**Provided passage**.
★ ★ ★ ★ ★ ★ ★
Only someone cognitively dissonant or wilfully blind will fail to sense a disturbingly similar pattern playing itself out in post-corona America.
Here is an example that should ring alarm bells. In the already entrenched “autonomous zone” of Seattle a few days ago a murder occurred and another citizen was wounded in the shootout. But here’s the rub: “The shooting happened at about 3 am in the area near downtown known as the Chaz, short for ‘Capitol Hill Autonomous Zone’, police said in a statement on Twitter. Seattle’s police department claimed in a press release on Saturday morning that when officers responded to reports of gunshots inside the protest zone, they ‘were met by a violent crowd that prevented officers safe access to the victims’.”
The police were successfully prevented from performing one of their basic functions, in this case not mob control, but simply investigating a crime scene and assisting victims.
The hooligans then sent a clear message who is in charge: “Police were later informed that the protesters’ own medics transported the two gunshot wound victims to a hospital, the department said.”
★ ★ ★ ★ ★ ★ ★
**Provided material**.
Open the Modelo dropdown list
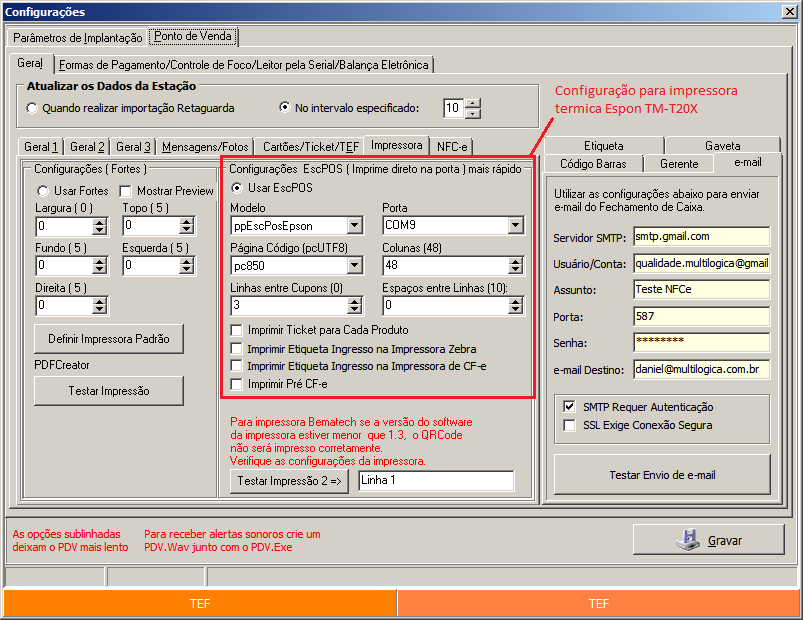 354,226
★ ★ ★ ★ ★ ★ ★
**Exercise aim**. Copy out the whole passage above about the shooting in Seattle's autonomous zone, word for word and unchanged.

**Answer to the problem**.
Only someone cognitively dissonant or wilfully blind will fail to sense a disturbingly similar pattern playing itself out in post-corona America.
Here is an example that should ring alarm bells. In the already entrenched “autonomous zone” of Seattle a few days ago a murder occurred and another citizen was wounded in the shootout. But here’s the rub: “The shooting happened at about 3 am in the area near downtown known as the Chaz, short for ‘Capitol Hill Autonomous Zone’, police said in a statement on Twitter. Seattle’s police department claimed in a press release on Saturday morning that when officers responded to reports of gunshots inside the protest zone, they ‘were met by a violent crowd that prevented officers safe access to the victims’.”
The police were successfully prevented from performing one of their basic functions, in this case not mob control, but simply investigating a crime scene and assisting victims.
The hooligans then sent a clear message who is in charge: “Police were later informed that the protesters’ own medics transported the two gunshot wound victims to a hospital, the department said.”